Всхлипнул смешно и упал головой на край гроба, потому что вдруг настигла мечта: "О если б живая была!"

- Сестра Евсевия, - умиленно поправила его Феофания и отступила от его взбесившегося лица.

- Чтоб ты сдохла, - тяжело дыша, сказал он. Потом снова обернулся к гробу и о сестре забыл.

- Не там виноватого ищешь, - Феофанию ободряло, что он не слушал. - Поликсена сама просила не выдавать, а то, грозилась, в пустынь сбежит. А когда ты приезжал, она уж постриг приняла. Я ведь говорила тебе, Олося, что согрешил ты супротив Господа, у Христа овечку увел... Олося!

- Да брось ты! - он поморщился от лукавой напевности ее слов, а в мертвое лицо смотрел уже без надежды, сухими глазами.

- Покуда я здесь подвизаюсь, от нас три послушницы вышли, две замуж, как и Поликсенушка, честь по чести, а третью тетка забрала. Одна на второй год померла - как-то нехорошо, говорили, то ли муж прибил, то ли сама на себя руки наложила... А две воротились, долго в ногах у матушки игуменьи валялись, выли, волосья на себе драли... Твоя-то Поликсена сперва без должного смиренья подошла: мол, мне или в обитель назад, или в омут. А матушка ей рукой указала - вон оно, озеро, иди... Тогда уж она повинилась, простите, мол, сестры, согрешила... Гордячка она была. Олося?

Он только головой дернул, не оборачиваясь. Гордячка! Поликсена перед зеркалом по платку пальцем водит, где цветы жемчугом вышиты - белым белые, голубым голубые, розовым розовые, потом побледневшие губы вымолвили: "цветы слезные". Стала объяснять, прижимая платок к груди: "Это Дуня моя предсказывала: из монастыря выйдешь, слезным цветом украсишься". До того, как к Дашурке келейницей пойти, Поликсена два года хожалкой у юродивой Дуни жила. "Была бы Дуня жива, не пошла бы я за тебя".

При Дуне, бабе безумной, а порою и буйной, Поликсена на земляном полу спала, акафисты ночи напролет читала, а то сунет ей Дуня свечку и прикажет вшей бить - такие вот ночи были. Поликсена вспоминала с благоговеньем: "Одежда на ней вся из грубой шерсти была, а как истлеет - Дуня ее под себя кладет, на постель. Никому не позволяла себе постель переменять. Еще что делала - захватит с пола сор горстью и тоже под себя сыплет". Вспоминала, что любимый Дунин акафист был Духу Святому, и Поликсена каждый день в ее память читала вечерами, а он слушал глубокий голос ее: "Даруй нам злато Твое, огнем очищенное, покрый нас одеждою белою. Прииди, и озари нас невечерним сиянием. Приди, вечное Солнце незаходимое, и обитель во мне сотвори".

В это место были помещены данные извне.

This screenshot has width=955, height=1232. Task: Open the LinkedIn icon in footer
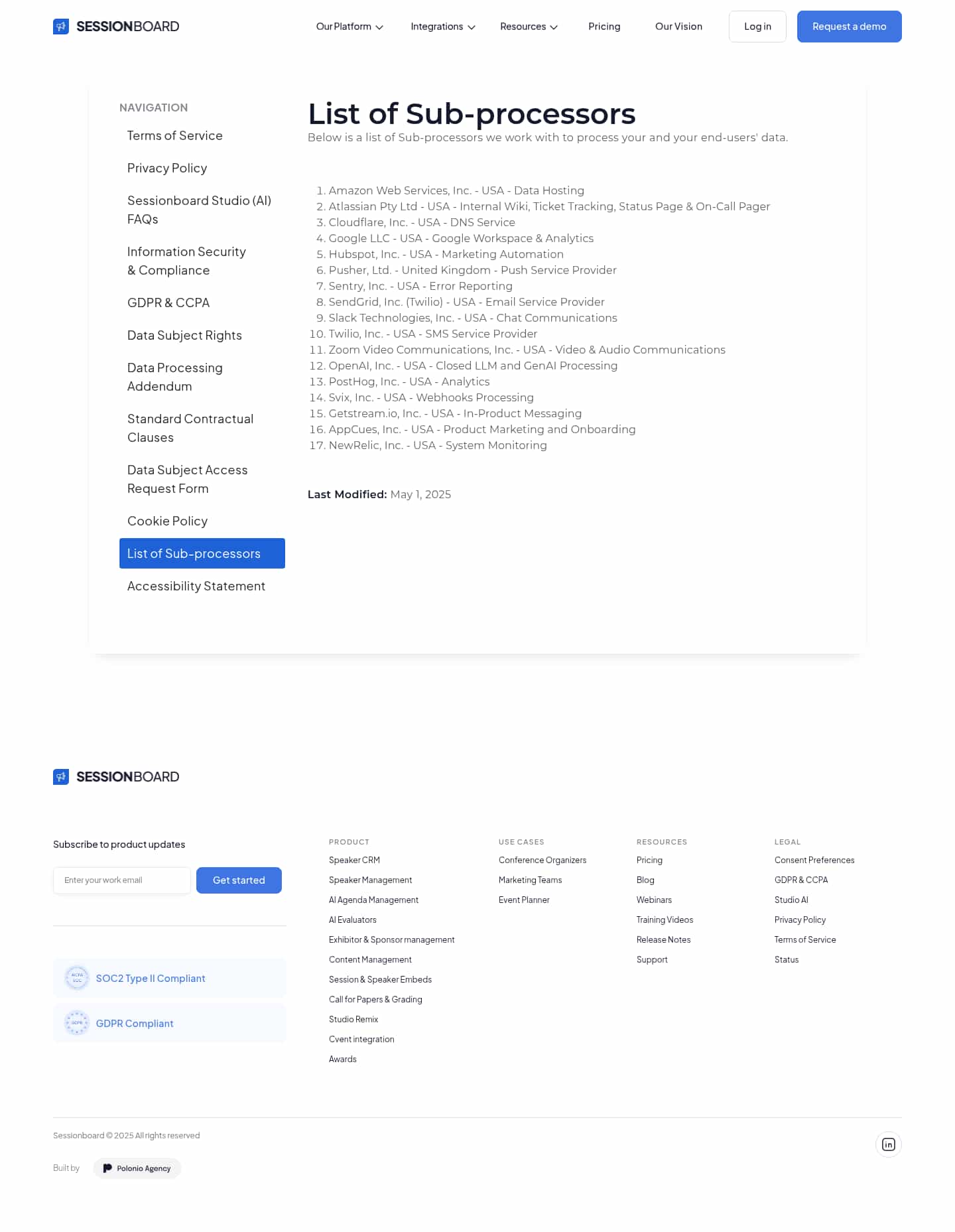tap(888, 1144)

А еще та Дуня каждый день посылала Поликсену голубей кормить. "Может, вынести тебя, Дунюшка, сама покормишь?" - А Дуня в слезы: "не смею, - шепчет, - глянь, какая я рваница, стыжуся я голубей-то белыих". И еще ей Дуня косы отрезала, на пол бросила: "Бей змея, бей, топчи его ножками-то". А в замужестве коса отросла, тяжелая на его руке лежала, черная, в четыре грани, ночью во сне повернется случайно - и коса под рукой, точно змея, солнцем нагретая.

Про Дунино блаженное успенье Поликсена вспомнинала с легкими слезами: "Вздохнула и говорит: встань, Поля, с колен, целуй меня, прости, если согрубила тебе. И закрыла глазки свои голубиные."

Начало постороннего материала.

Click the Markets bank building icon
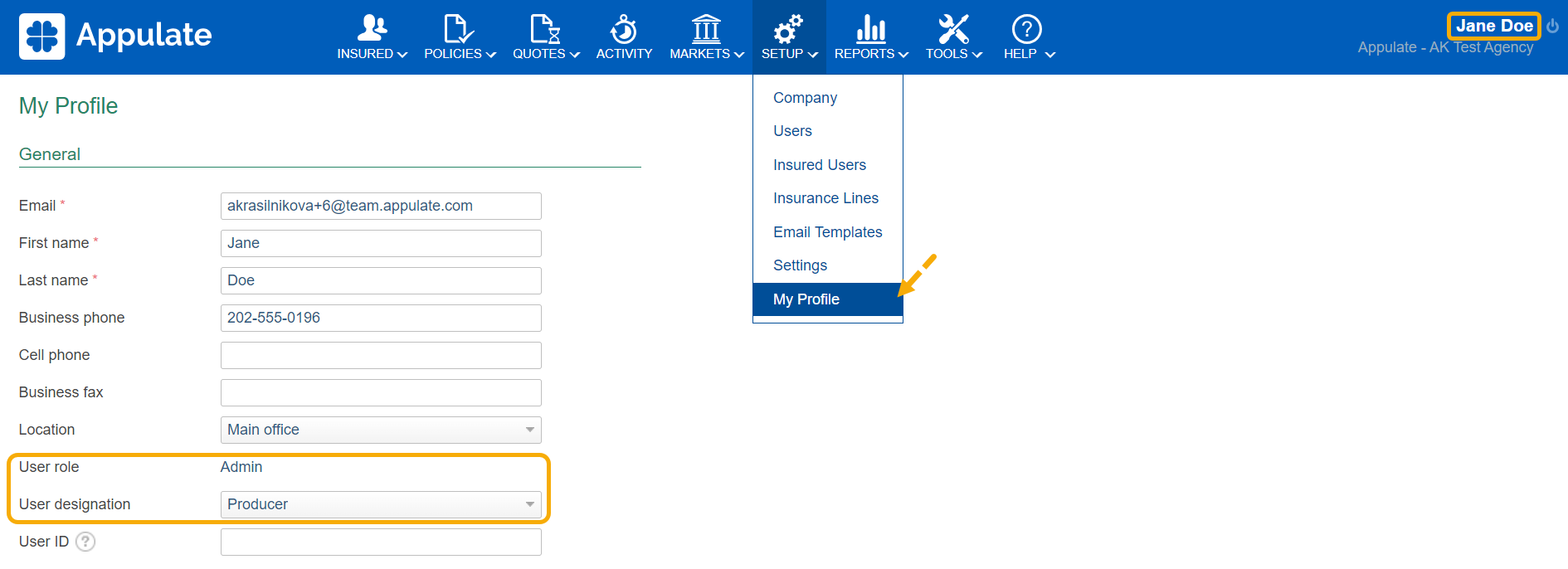706,29
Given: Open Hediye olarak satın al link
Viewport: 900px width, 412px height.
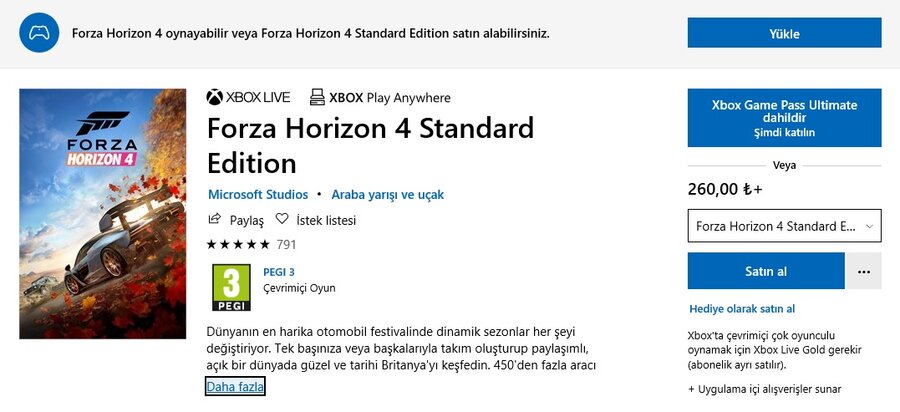Looking at the screenshot, I should pos(742,309).
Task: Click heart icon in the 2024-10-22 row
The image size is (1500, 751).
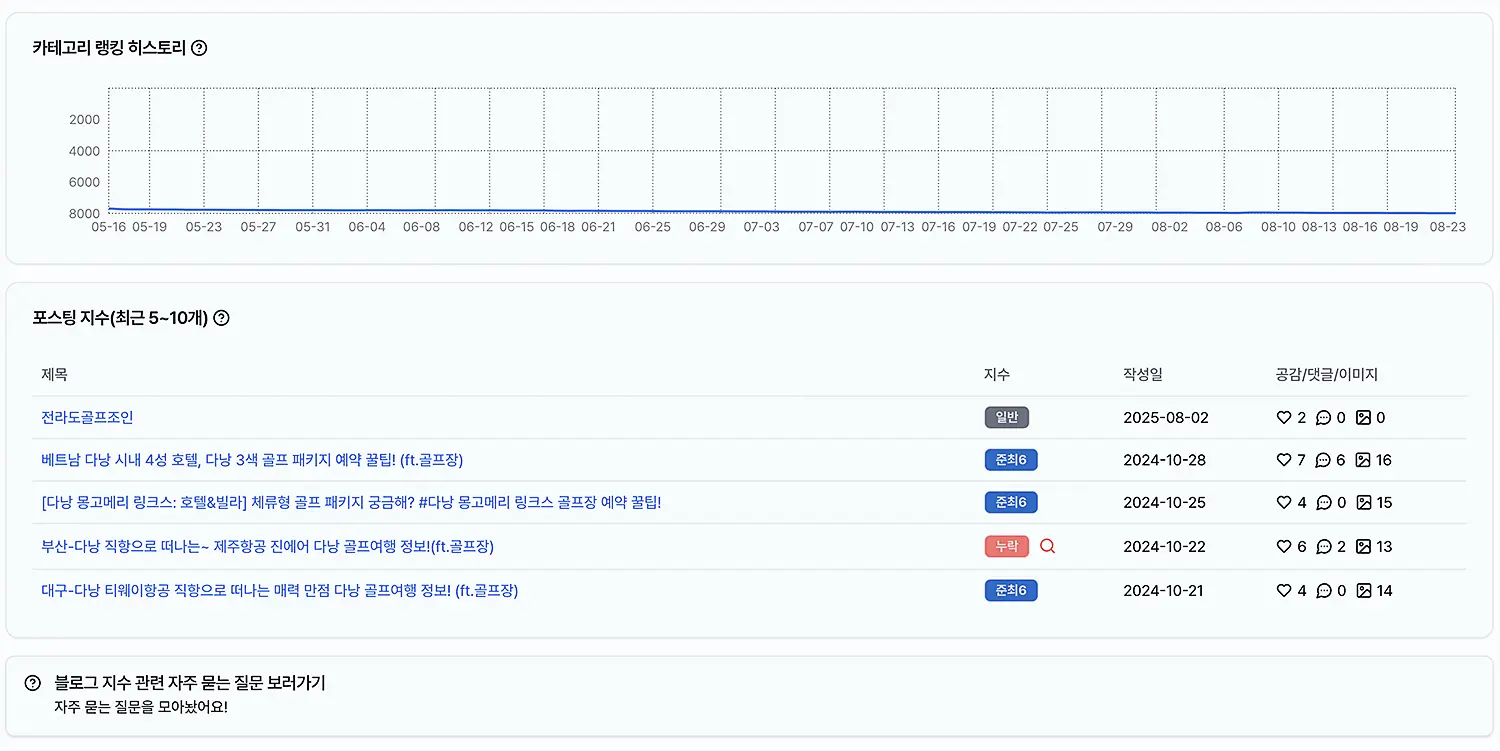Action: (1284, 547)
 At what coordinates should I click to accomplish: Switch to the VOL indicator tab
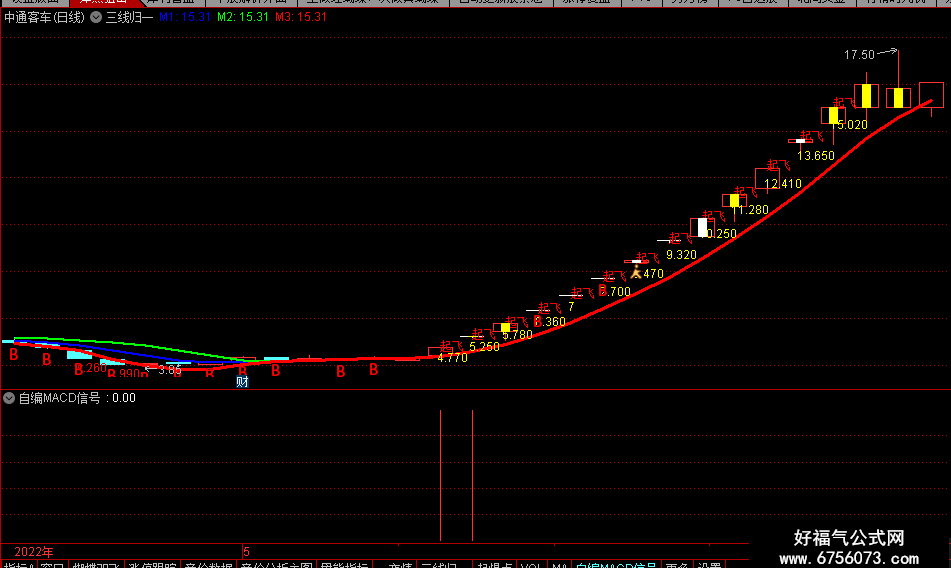tap(531, 564)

- Гордячка она была, - Феофания глаза на крест подняла и твердо сказала в безупречное свое оправдание. - Тем, кто горний свет видел, Олося, в миру тяжело. Из монастыря не в жизнь, а в смерть уходят... Вам не понять. Поликсена обет молчанья приняла, до самой смерти каялась в келейке без окон... Твой грех, Олося.

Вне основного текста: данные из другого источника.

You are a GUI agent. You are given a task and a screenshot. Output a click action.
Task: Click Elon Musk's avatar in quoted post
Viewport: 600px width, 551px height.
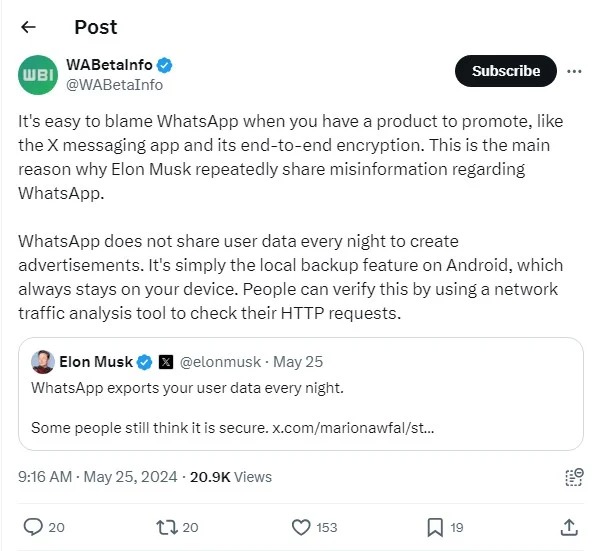pos(42,362)
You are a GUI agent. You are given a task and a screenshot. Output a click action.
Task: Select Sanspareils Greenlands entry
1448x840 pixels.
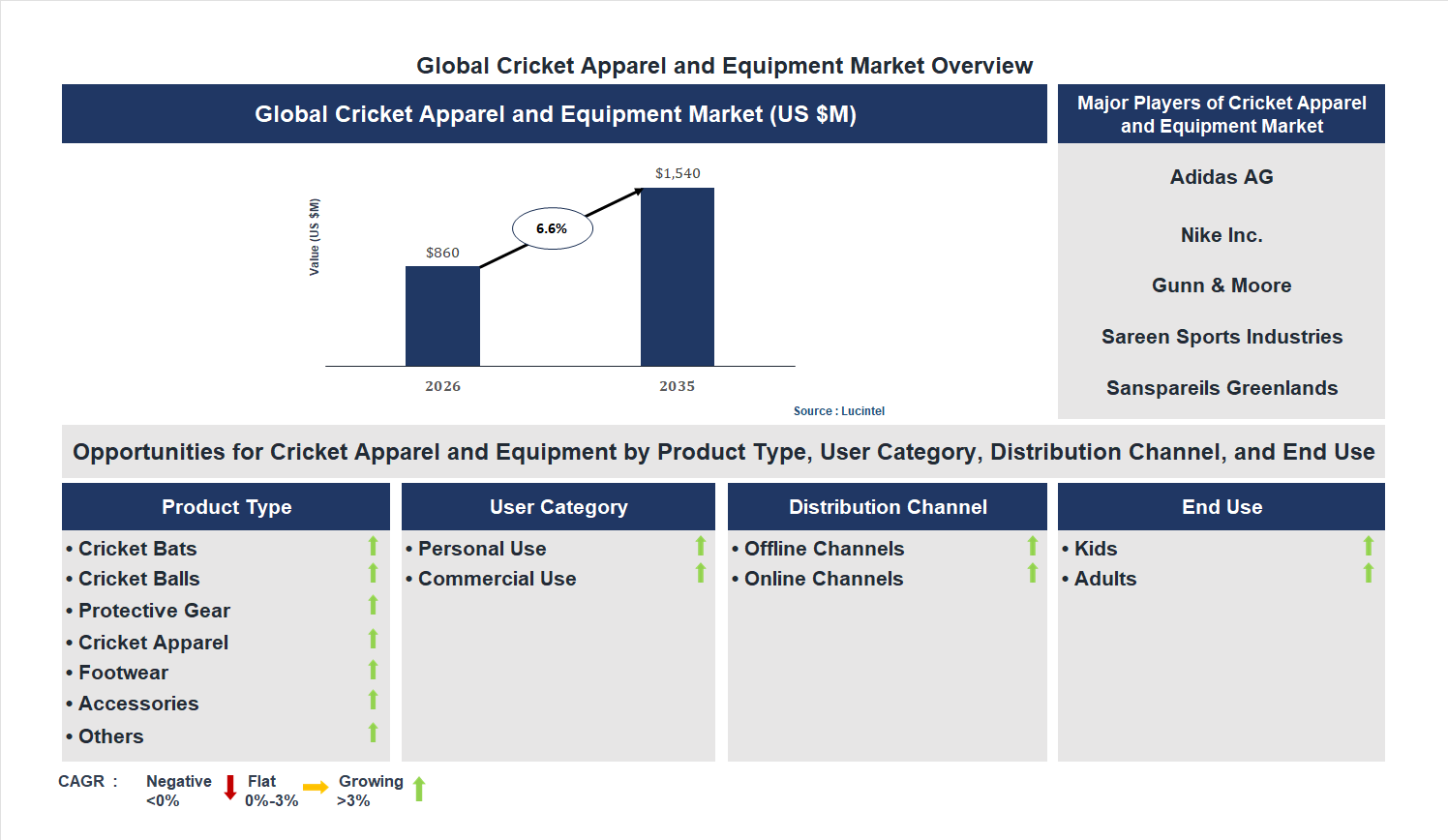pyautogui.click(x=1221, y=387)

Он будто очнулся, расправил плечи, минуя сестру, быстро пошел к дверям.

- Помиримся, - жалобно сказала ему в спину Феофания. Он нарочно, с жестокостью бросил через плечо:

- Пока охоты нет.


                * * *

Он колотил ногами в дверь кружала, пока не выскочил заспанный хозяин, торопливо пил, пока не свалился на пол без памяти. А пока спал, кто-то добрый перетащил его на лавку и выгреб все до гроша. Утром, не найдя денег, Алексей Данилыч осмотрел ссадины на кулаке: все, как обычно. Два с половиной года так и прожил, стараясь побыстрее извести никуда не годную жизнь.

"У кого вой? у кого стон? у кого раны без причины? у кого багровые глаза?" - все точно, словно в зеркале. "Не смотри на вино, как оно искрится в чаше, как оно краснеет, как оно усаживается ровно... - Сие в притчах Соломоновых, о нем. - И ты будешь, как спящий среди моря и как спящий наверху мачты. И скажешь: били меня, мне не было больно; толкали меня, я не чувствовал. Когда проснусь, буду искать того же".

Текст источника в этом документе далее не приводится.